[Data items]
......
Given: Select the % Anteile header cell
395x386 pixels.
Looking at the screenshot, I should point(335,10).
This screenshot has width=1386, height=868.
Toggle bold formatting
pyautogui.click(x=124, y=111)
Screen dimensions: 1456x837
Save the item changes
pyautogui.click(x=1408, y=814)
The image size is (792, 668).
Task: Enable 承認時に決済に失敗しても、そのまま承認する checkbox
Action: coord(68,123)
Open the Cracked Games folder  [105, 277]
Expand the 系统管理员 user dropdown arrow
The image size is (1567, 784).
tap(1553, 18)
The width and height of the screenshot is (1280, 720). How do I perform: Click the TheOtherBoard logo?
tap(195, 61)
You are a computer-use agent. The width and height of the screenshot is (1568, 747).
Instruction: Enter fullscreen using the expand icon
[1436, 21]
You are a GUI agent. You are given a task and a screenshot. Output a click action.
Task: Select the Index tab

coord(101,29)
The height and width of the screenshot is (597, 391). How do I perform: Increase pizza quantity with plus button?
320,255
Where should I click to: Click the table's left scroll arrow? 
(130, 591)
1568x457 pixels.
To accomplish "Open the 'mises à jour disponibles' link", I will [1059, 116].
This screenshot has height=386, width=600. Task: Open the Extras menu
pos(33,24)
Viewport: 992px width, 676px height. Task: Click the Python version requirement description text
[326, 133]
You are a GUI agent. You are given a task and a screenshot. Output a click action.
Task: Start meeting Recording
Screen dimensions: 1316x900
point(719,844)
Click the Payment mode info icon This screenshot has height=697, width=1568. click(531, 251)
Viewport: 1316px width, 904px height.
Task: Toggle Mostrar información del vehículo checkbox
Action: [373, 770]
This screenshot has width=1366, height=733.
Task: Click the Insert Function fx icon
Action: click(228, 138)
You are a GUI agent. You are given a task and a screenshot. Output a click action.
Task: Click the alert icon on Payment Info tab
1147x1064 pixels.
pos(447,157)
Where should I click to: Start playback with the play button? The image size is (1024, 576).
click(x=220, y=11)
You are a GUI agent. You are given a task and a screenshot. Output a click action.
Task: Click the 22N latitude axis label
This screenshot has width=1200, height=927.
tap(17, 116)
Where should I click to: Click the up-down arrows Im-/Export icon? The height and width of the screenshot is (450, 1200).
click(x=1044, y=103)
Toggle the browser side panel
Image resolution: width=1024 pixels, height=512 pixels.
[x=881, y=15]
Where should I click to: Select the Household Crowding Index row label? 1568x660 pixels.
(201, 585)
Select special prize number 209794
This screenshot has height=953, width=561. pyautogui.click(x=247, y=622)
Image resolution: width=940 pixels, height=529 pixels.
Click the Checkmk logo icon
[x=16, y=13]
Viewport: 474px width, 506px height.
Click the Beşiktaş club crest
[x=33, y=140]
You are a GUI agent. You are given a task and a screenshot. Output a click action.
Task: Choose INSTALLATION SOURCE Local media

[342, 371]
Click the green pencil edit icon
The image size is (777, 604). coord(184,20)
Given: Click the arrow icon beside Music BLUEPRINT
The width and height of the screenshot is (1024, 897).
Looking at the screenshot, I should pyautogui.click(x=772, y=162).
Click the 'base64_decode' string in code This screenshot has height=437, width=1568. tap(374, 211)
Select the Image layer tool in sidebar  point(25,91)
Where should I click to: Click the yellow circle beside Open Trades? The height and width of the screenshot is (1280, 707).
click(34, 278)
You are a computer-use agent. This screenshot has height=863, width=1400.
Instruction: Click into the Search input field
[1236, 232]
......
▶ [WORK TO COMPLETE]
Rewrite every line, requests included, from the line containing "Where should I click to: Click the yellow" through the end of the records, and increase each coordinate in the answers by 36.

▶ [EXERCISE RESPONSE]
Where should I click to: Click the yellow circle beside Open Trades? The height and width of the screenshot is (1280, 707).
click(70, 314)
You are a computer-use agent. This screenshot has height=863, width=1400.
Instruction: Click into the Search input field
[1272, 268]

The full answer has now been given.